Monday, August 2, 2010

Wallace threatens to walk

FOX News Sunday Host Chris Wallace has informed the network that he intends to renege on his contract, which still has two years remaining, if he is forced to do another exclusive interview with half-governor fish wife Sarah Palin.

"I can't take it anymore," the FOX host told his father Mike Wallace in a '60 Minutes' interview that will never air due to his contract and the fact that the senior Wallace is retired. "I had a great job at ABC and left because Roger Ailes told me I could have the opportunity to be my own boss. Big ha. It seems like the Republican party is now my boss. It was bad enough when they hired Huckabee and I had to do exclusives with him all the time. But at least Huckabee had a brain, albeit a tiny one. Now that they've hired Sarah Palin, I question the very meaning of my existence."

Wallace's decision was apparently triggered by yesterday's exclusive interview with Palin, which he described as the "most inane of a tedious fucking lot". Topics discussed included President Obama's lack of manhood, stalkers in the Palin neighborhood, and what was written on Sarah's hand.

"Jesus Christ almighty, I used to think of myself as a newsman, but I guess that's no longer the case," Wallace told Wallace. "Or is it, Dad? Dad? Dad, wake up. I'm sitting there with this insipid bitch who's scrawled on her palm with a magic marker, and she keeps flashing it at the camera, and my producer keeps hollering in my earpiece to ask her what's on her palm. And I am like I'm not going to do it. This is ridiculous. I mean, a parrot you expect to keep saying the same thing over and over, but unless you're Jimmy J. J. Walker it's rather boorish behavior in an adult. I know that whatever she's got written there, her answer is going to include something about the 'lamestream' media, and seeing as how FOX is the number one cable news source, that just strikes me as counterproductive at best. But what do I know, I'm just a talking head, not a fucking grizzly mama who's accomplished the unbelievably difficult job of governing the frozen tundra for a couple of years."

"She doesn't even understand the fucking talking points. I guess you didn't have them back in the day, but they're a fact of life now. You'd hate it. But anyway, she's talking about how Obama doesn't have any cojones. That's a pretty insulting thing to say about any man, quite frankly, but the president? I'd have her killed if I was Obama, Dad, that's just between you and me... I know you're not really filming, but I still don't want you repeating that... No one listens to you anymore anyway? Huh. Welcome to my world, Dad."
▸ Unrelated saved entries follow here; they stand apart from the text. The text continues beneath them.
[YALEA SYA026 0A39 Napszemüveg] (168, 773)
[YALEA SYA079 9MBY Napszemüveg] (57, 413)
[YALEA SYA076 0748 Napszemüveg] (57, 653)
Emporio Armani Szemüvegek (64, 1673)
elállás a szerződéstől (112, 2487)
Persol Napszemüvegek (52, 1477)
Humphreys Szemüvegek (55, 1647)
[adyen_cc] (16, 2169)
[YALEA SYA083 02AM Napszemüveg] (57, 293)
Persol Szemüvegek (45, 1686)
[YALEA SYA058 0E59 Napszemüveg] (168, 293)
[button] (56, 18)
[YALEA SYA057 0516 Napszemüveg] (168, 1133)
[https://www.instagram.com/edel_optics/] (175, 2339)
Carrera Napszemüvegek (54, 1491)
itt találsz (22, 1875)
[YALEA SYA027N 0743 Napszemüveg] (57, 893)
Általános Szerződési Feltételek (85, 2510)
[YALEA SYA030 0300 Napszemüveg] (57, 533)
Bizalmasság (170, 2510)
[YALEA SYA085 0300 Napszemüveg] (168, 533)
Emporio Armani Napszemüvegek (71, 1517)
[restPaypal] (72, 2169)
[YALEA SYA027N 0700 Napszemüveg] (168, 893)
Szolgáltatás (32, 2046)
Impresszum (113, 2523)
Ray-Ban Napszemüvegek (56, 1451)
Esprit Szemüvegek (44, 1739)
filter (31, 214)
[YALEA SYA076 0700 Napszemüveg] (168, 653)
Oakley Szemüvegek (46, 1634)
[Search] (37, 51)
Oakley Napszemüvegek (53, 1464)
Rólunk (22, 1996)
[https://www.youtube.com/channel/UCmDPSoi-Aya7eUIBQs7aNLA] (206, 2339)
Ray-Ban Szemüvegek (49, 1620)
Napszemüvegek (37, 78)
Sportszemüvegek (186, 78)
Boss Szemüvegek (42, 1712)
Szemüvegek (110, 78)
"We go to break and she tells me to ask her about Bristol and 'Ricky Hollywood'. Can you believe it, Ricky Hollywood? Really sad... So I ask her, to deflect attention away from her goddamn palm... Okay, Sarah - and you have to call her Sarah when you're off camera, 'cause I'm just one of the people' - I say Okay, Sarah, what about Bristol and Levi Johnson. And she says, not now, Chris, ask me when we're back on the air. I'm not fucking TMZ, I'm a journalist. Or I used to be, anyway... I guess she was going to tell me that Bristol and Levi weren't going to get married, I guess that was my 'exclusive', I really don't give a fuck. I really don't. And I really really don't care how she has to avoid certain parts of her house because Joe McGinniss is peeping at her. Put up some damn curtains, fool. I've had it, Dad, I'm going to get me a paper route."